Spirit of the Forest
David Rubin, 2008
This Spanish production was released in the U.S. with a few big names contributing voices, including Huston, Ron Perlman, Sean Astin and Giovanni Ribisi. Huston contributes hilarious vocals as a cruel, self-important grand lady who is thrilled when developers offer her a big pay-day to sell the land surrounding her house for the paving of a new highway. When the woodland creatures living in the woods learn of these plans, two gophers and a mouse get the kingdom of critters around them to mobilize and save their homes. The environmental message is well intentioned but something is lost in translation here, and the plotting is obscure when it isn’t just plain boring. It doesn’t help that the very low quality computer animation is painful to look at. Your smallest fries will be properly distracted by it, but this isn’t an animated film whose qualities will go beyond that demographic.
When in Rome
Mark Steven Johnson, 2010
The success of The Devil Wears Prada inspired a number of copycat romantic comedies in which career-oriented starlets gracefully survive the harsh tutelage of a glamorous Wicked Stepmother boss, and none of them ever matched the complexity of Meryl Streep’s Miranda Priestley. Kristin Scott Thomas is too incidental in the terrible Confessions of a Shopaholic and Huston is given too little to work with in this absolutely lifeless film (an exception is Tilda Swinton in Trainwreck, because her portrayal leans into its silliness beautifully). Rom-com conventions are handed out in tired, numerical order as Kristin Bell’s Guggenheim museum curator travels to Italy for her sister’s wedding while preparing a make-or-break exhibit that her boss (Huston) doesn’t believe she can pull off. While there, she meets a hunky sports journalist (since no job can be more coded as Straight Man without venturing into working-class territory) and sparks fly before she realizes why: in a fit of despondency, she jumps into a Roman fountain and takes out coins that, through a fit of poorly judged magical enchantment, make a group of men fall mystically in love with her.
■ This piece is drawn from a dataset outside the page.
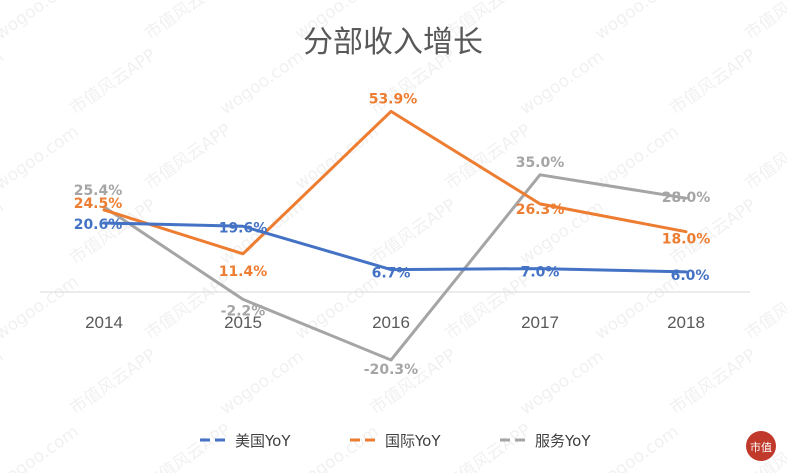 The width and height of the screenshot is (787, 473). What do you see at coordinates (391, 370) in the screenshot?
I see `data-label: -20.3%` at bounding box center [391, 370].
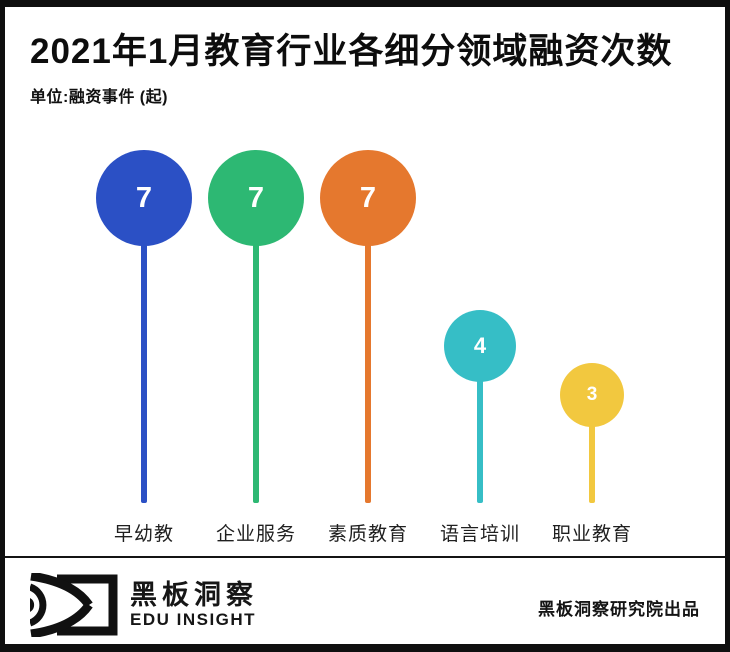 The image size is (730, 652). What do you see at coordinates (368, 534) in the screenshot?
I see `category-label: 素质教育` at bounding box center [368, 534].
She returns to New York City and must avoid a lot of very insistent (problematic) suitors while trying to figure out if she should give into the feeling she has with a man she might be forcing into a feeling for her. The entire cast is superb, Huston is particularly smooth in a role that she never allows to become a caricature, but the face of every actor involved betrays the possibility that they only said yes for the cheque.
Secret of the Wings
Bobs Gannaway, Peggy Holmes, 2012
The world of Disney straight-to-video offshoots includes a series of films that take us to Tinkerbell’s life in Pixie Hollow, where we learn that winter and summer fairies live on opposite sides of the same world, never mixing thanks to the vulnerability of their wings to extremes of temperature. Tinkerbell, always the troublemaker, can’t help but be curious and makes a trip to the cold side of things where she discovers an incredible secret of her past that leads to change for the better. The tired Disney plot of the individual thinker who changes the Way Things Have Always Been Done combined with very low-grade computer animation makes for something that will make adults want to stick a fork in their eye, but the little ones will be enchanted. Huston provides the voice of the Faerie Queen, and was nominated for a Behind the Voice Actors Award
Arctic Dogs
Aaron Woodley, 2019
Of the many animated films and shows that appear on Huston’s resume, this is definitely not the worst, but don’t make time for it unless you think your kids will enjoy it. It takes place in the frozen town of Taigasville, where a sweet little Arctic fox (voiced by Jeremy Renner, for some reason) dreams of becoming a “top dog” like the Alpha Huskies who deliver the mail. He currently works in the mailroom doing a job of low-level repetition that is supervised by his tough, vaguely Russian-accented Caribou boss (Huston). Their lives are all soon threatened by a vengeful walrus (John Cleese) who has built a doomsday machine that is causing the temperature to rise at alarming rates. The environmental message isn’t subtle and it doesn’t need to be, but the characters and jokes are mostly made of tired, familiar cliches and the action is lifeless.